▸ **Provided records**
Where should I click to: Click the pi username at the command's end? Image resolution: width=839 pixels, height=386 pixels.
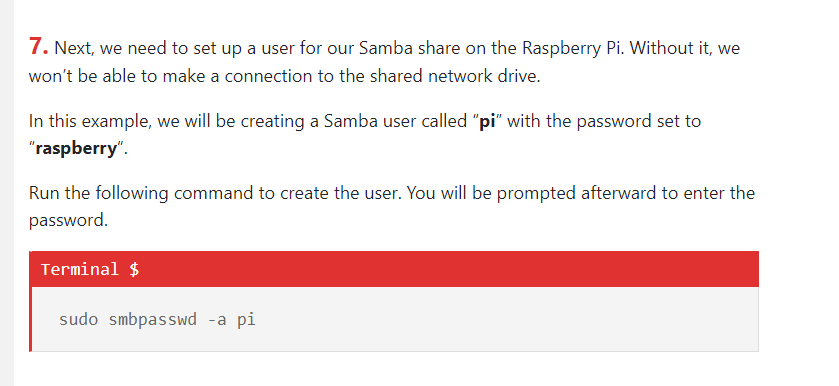tap(247, 321)
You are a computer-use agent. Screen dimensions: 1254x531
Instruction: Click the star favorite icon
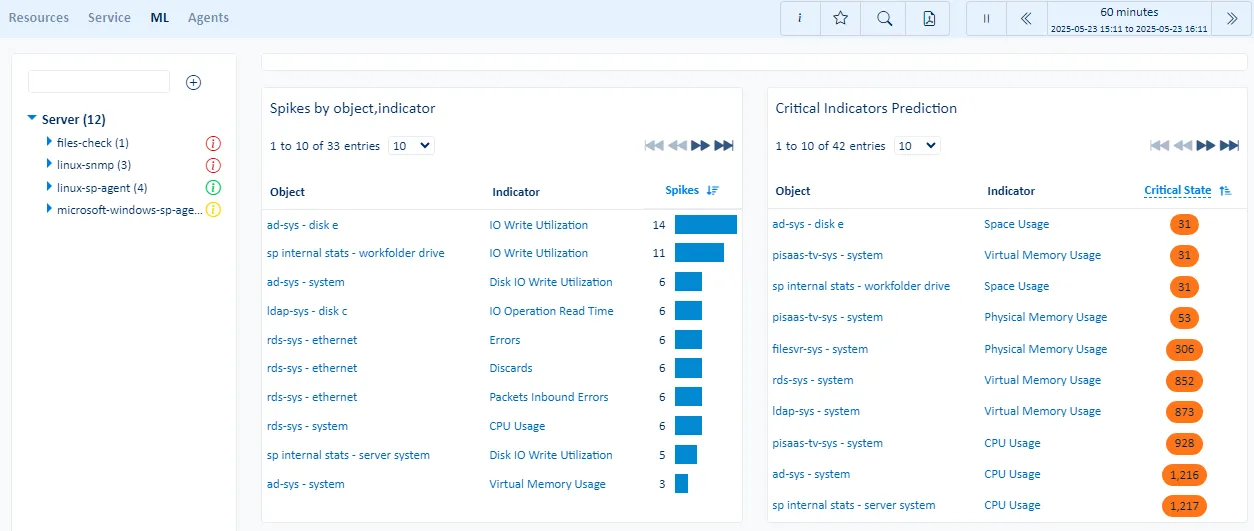coord(841,18)
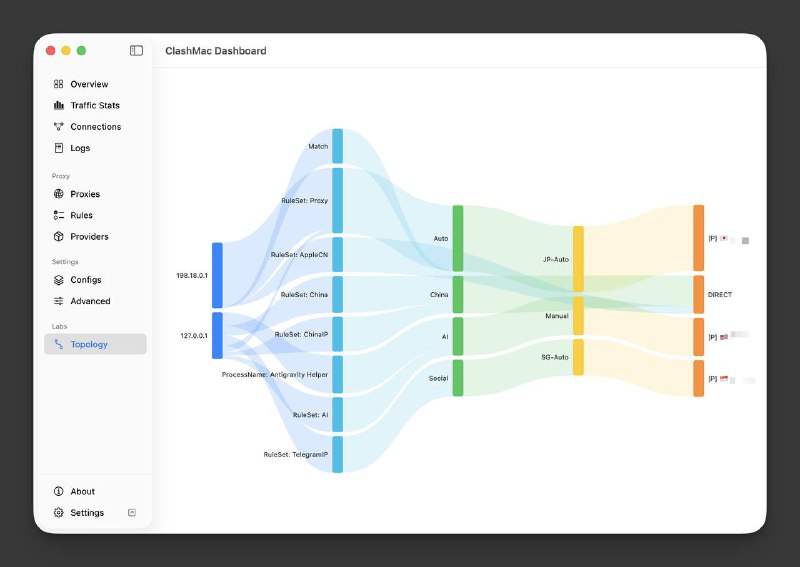Click the About info icon
800x567 pixels.
59,491
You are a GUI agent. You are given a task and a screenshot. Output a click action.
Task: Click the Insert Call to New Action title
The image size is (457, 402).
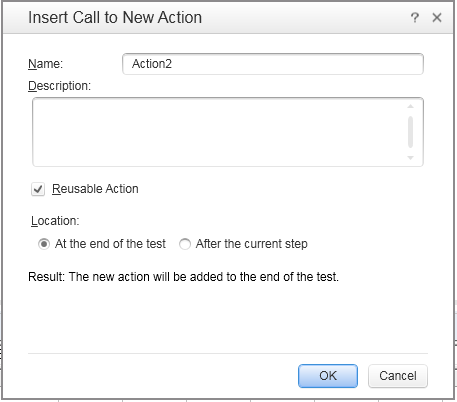(x=115, y=17)
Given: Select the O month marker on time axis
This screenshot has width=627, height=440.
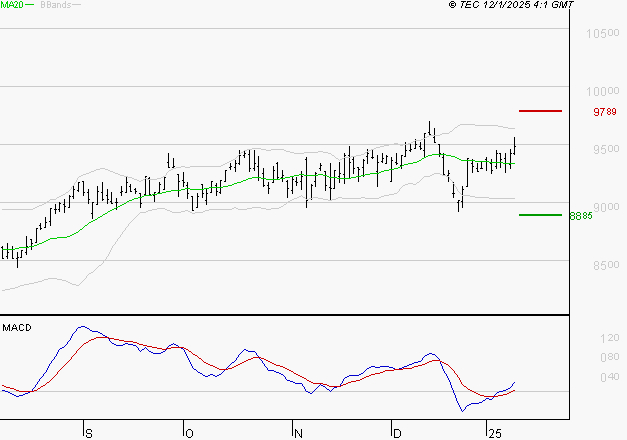Looking at the screenshot, I should [x=188, y=433].
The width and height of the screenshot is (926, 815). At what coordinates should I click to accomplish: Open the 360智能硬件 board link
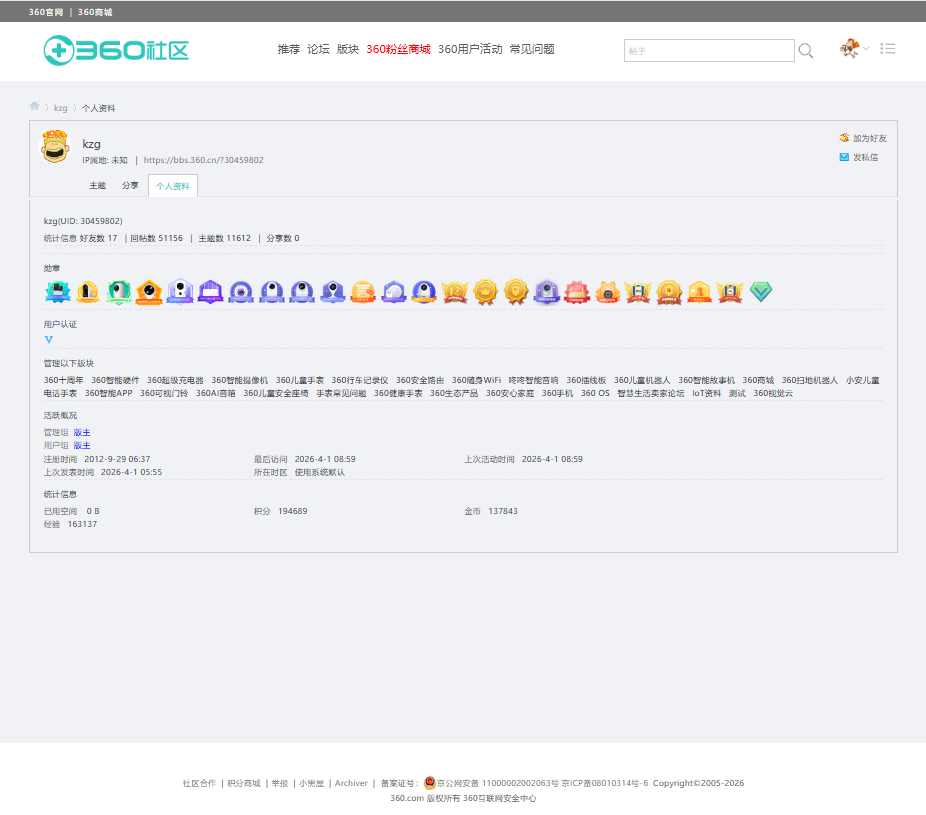coord(115,380)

▸ **Description of the task**
The entries above are to be reproduced exactly, with the pictures dropped.

▸ **Exercise output**
Where should I click to: Click the pi username at the command's end? Image resolution: width=839 pixels, height=386 pixels.
tap(247, 321)
You are a computer-use agent. Screen dimensions: 1254x531
Instruction: Click the star favorite icon
coord(841,18)
Click the About info icon
800x567 pixels.
59,491
You are a GUI agent. You are given a task and a screenshot. Output a click action.
Task: Click the Insert Call to New Action title
The image size is (457, 402).
(x=115, y=17)
Given: Select the O month marker on time axis
This screenshot has width=627, height=440.
Looking at the screenshot, I should [x=188, y=433].
The width and height of the screenshot is (926, 815). At what coordinates should I click to accomplish: Open the 360智能硬件 board link
coord(115,380)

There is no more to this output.